(Records for locating displayed items)
+ + + + +

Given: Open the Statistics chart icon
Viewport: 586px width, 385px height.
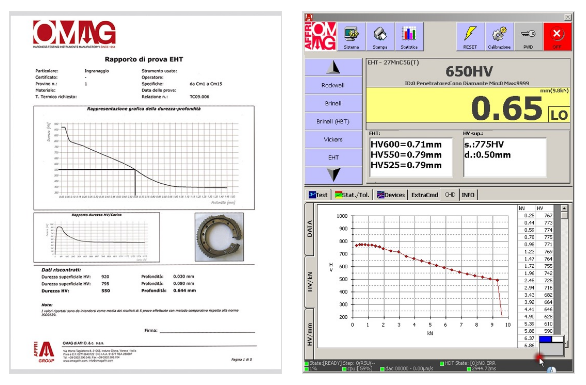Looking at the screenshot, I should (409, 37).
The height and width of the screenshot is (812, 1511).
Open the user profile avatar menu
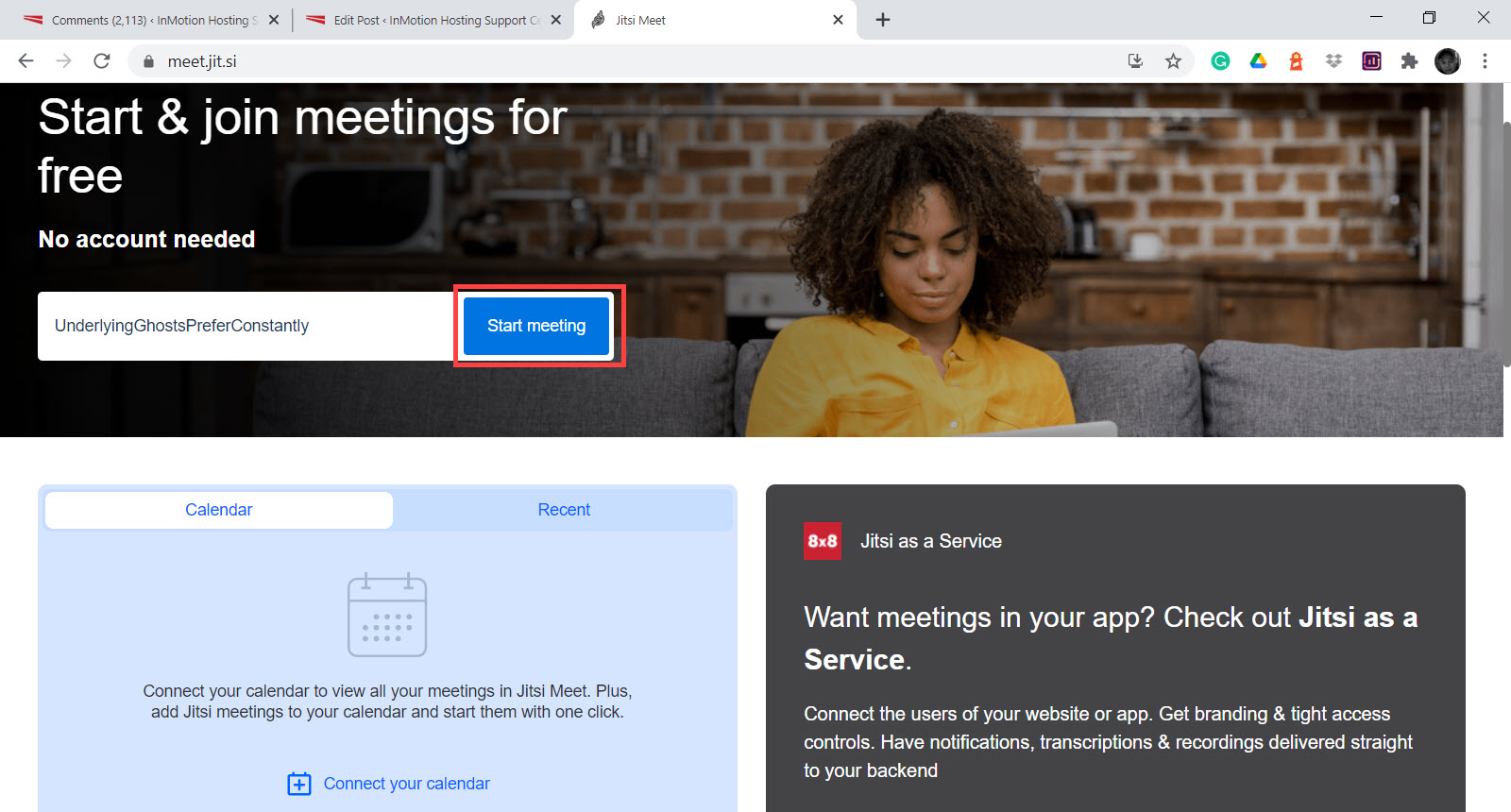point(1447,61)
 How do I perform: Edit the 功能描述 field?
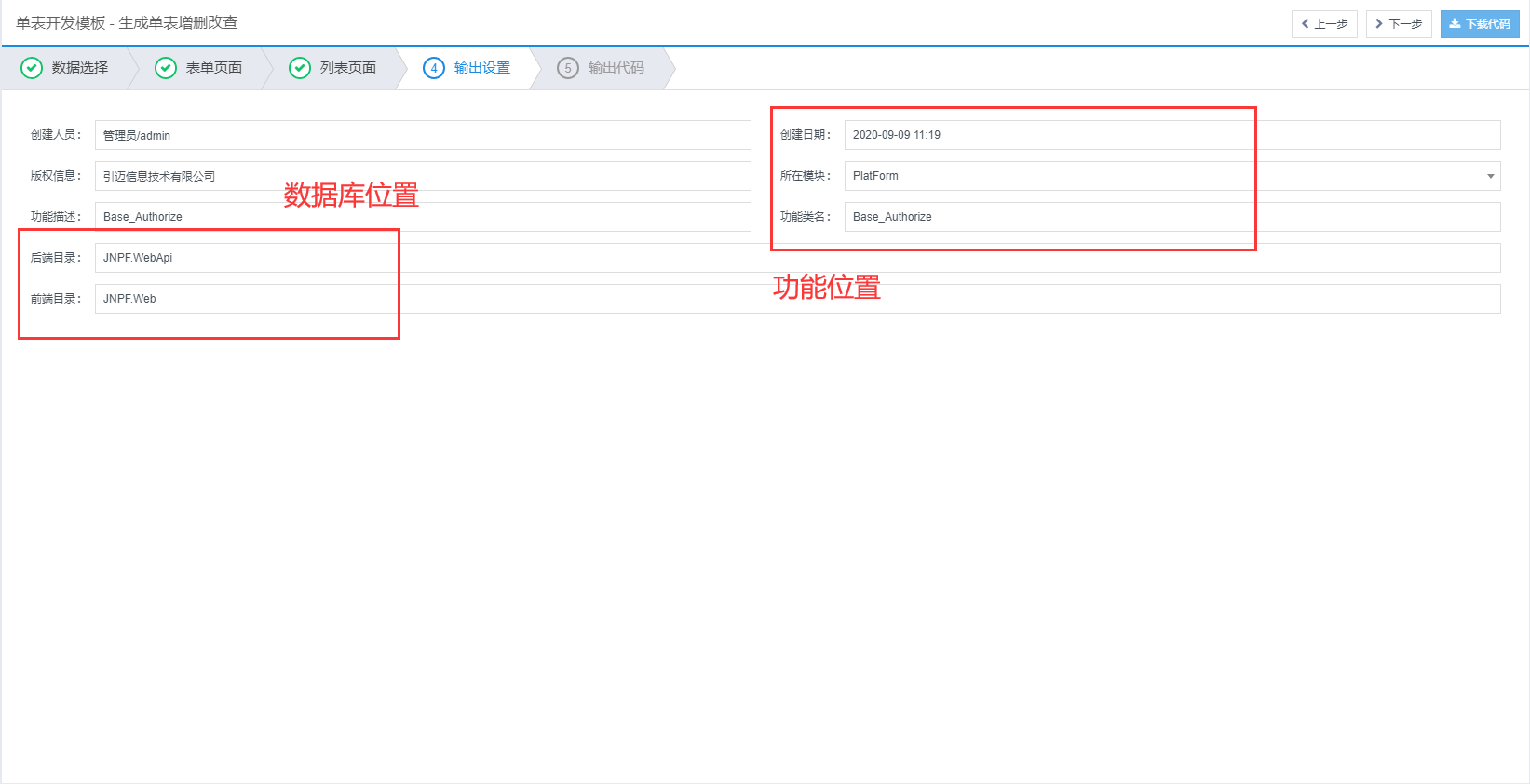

+ + + + +

## THE REQUEST
Write out all of the material above word for word, line by line, and omit the pictures.

## SOLUTION TO THE EXERCISE
Given: Open the Statistics chart icon
Viewport: 586px width, 385px height.
Looking at the screenshot, I should (409, 37).
The height and width of the screenshot is (812, 1511).
Open the user profile avatar menu
point(1447,61)
 How do I perform: Edit the 功能描述 field?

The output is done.